WORK ORDER - As you reproduce every line below, keep it exactly as written and leave out the images.

Dataset items:

[Start of section]

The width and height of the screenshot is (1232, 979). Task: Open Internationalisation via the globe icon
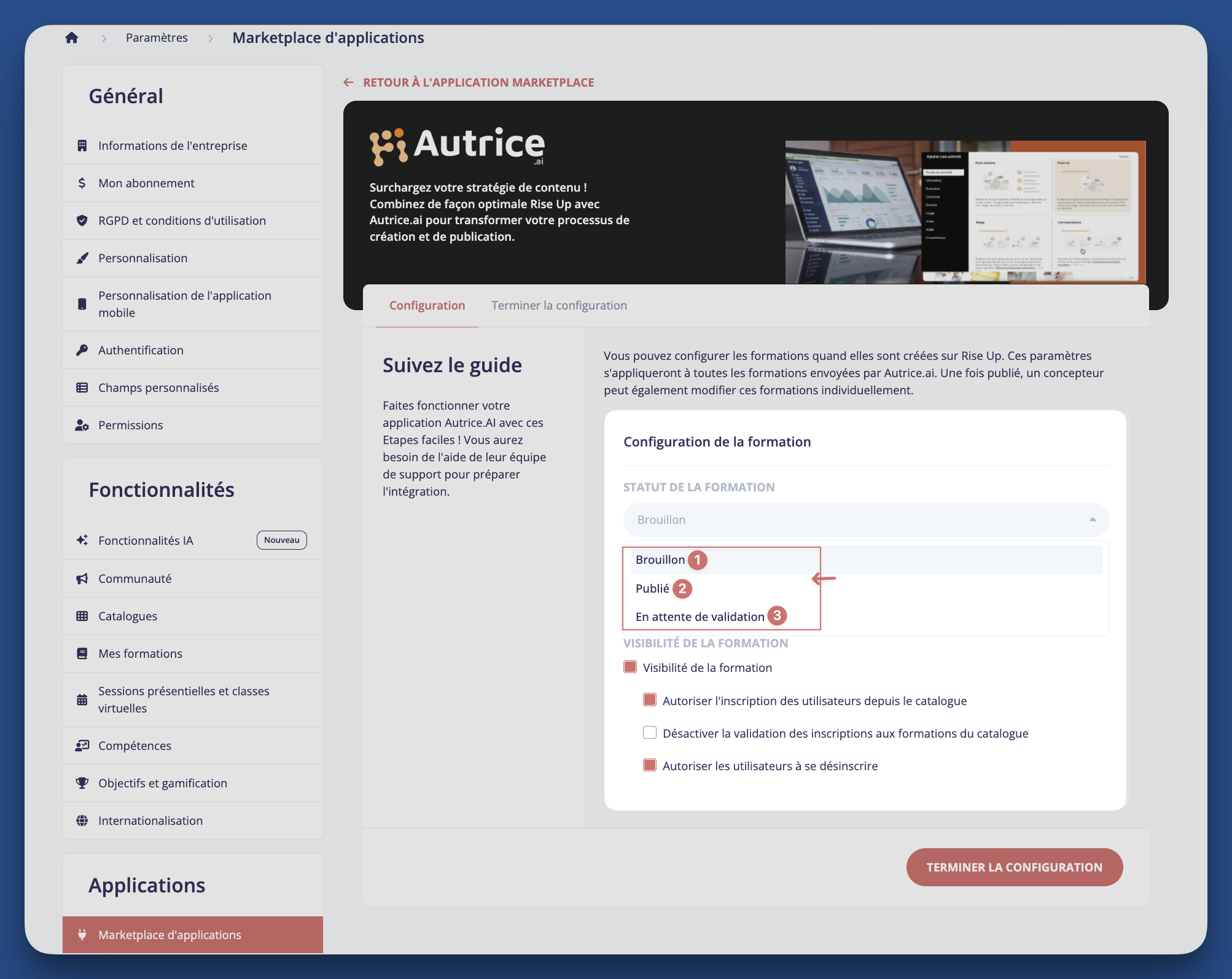coord(82,820)
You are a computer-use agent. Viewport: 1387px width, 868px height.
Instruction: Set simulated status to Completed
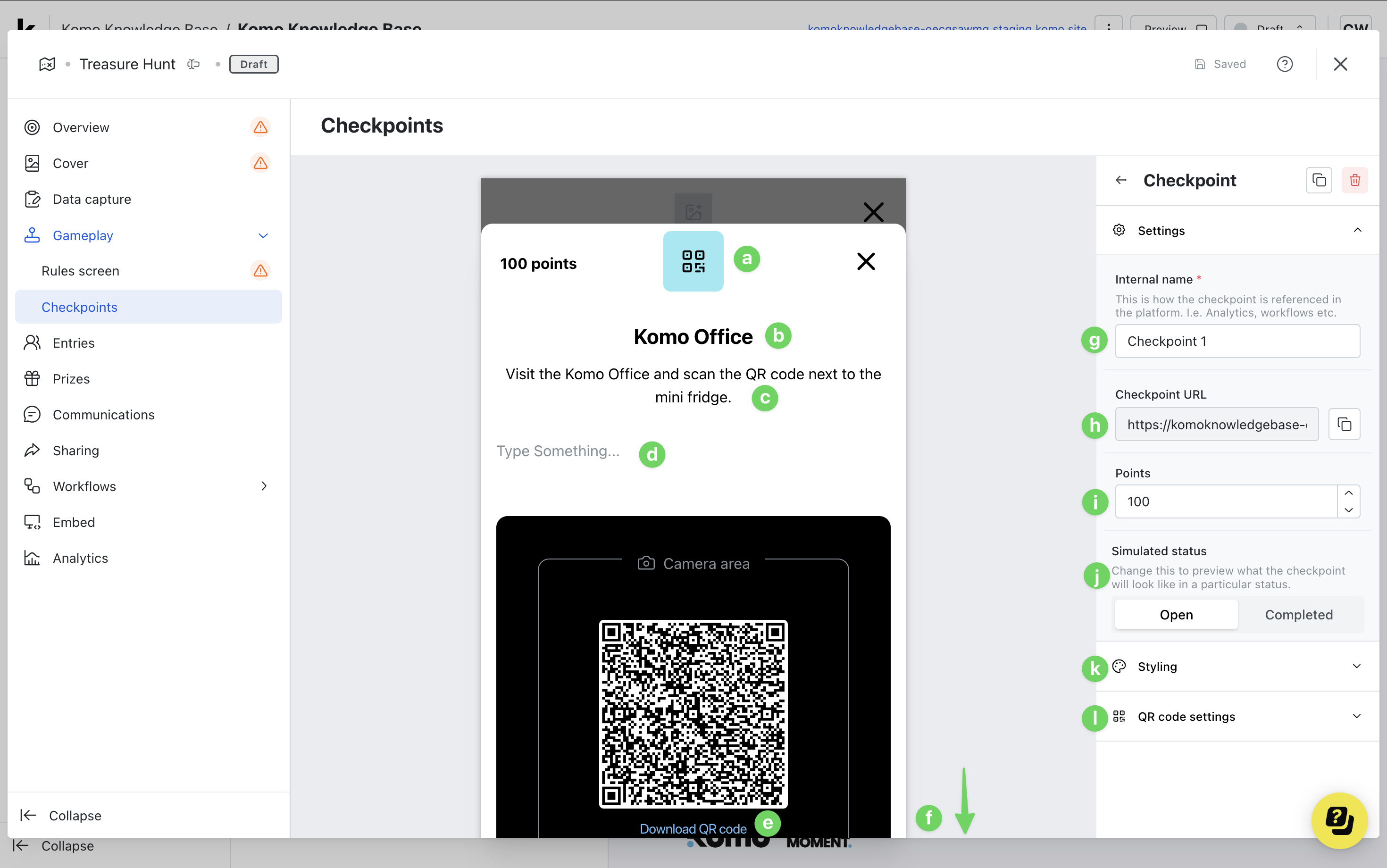(x=1299, y=614)
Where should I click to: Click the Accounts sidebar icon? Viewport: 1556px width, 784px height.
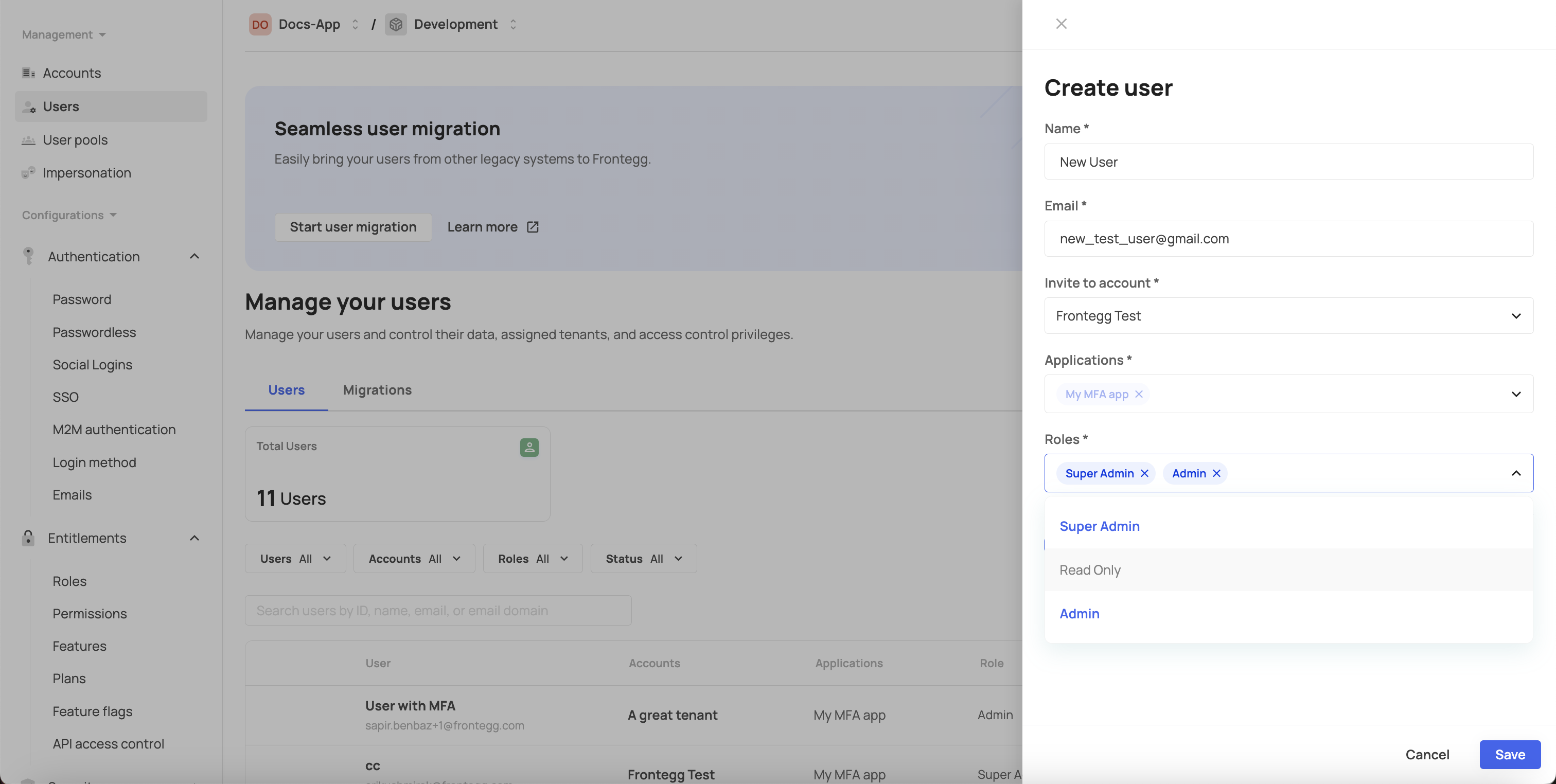28,73
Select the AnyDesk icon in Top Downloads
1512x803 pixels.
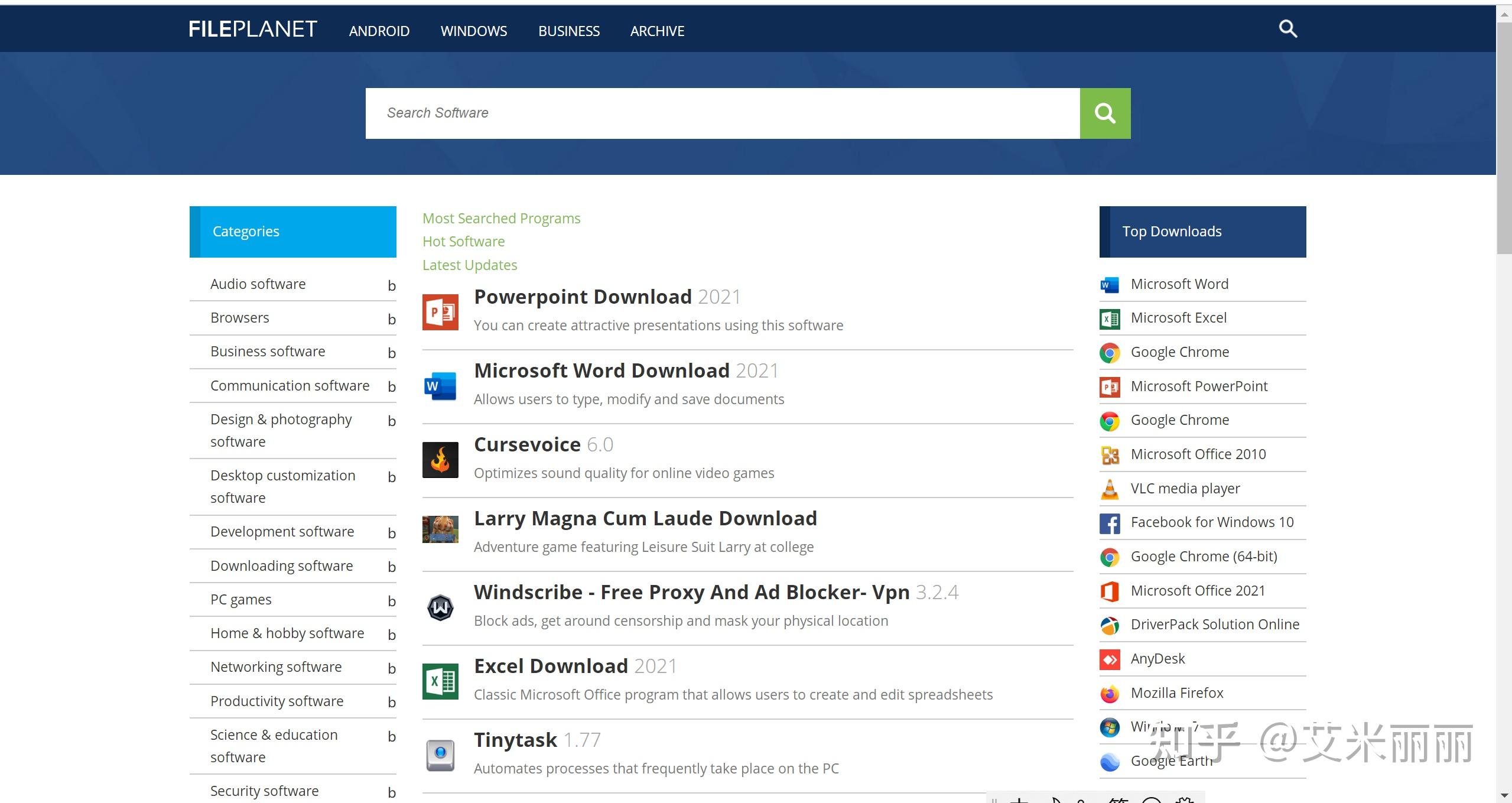pyautogui.click(x=1110, y=659)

[End of section]

WRITTEN REPLY -
The width and height of the screenshot is (1232, 979). Task: Open Internationalisation via the globe icon
coord(82,820)
You are a computer-use agent. Viewport: 1387px width, 868px height.
Instruction: Set simulated status to Completed
(x=1299, y=614)
Where should I click to: Click the Accounts sidebar icon? Viewport: 1556px width, 784px height.
28,73
Select the AnyDesk icon in Top Downloads
1512x803 pixels.
pyautogui.click(x=1110, y=659)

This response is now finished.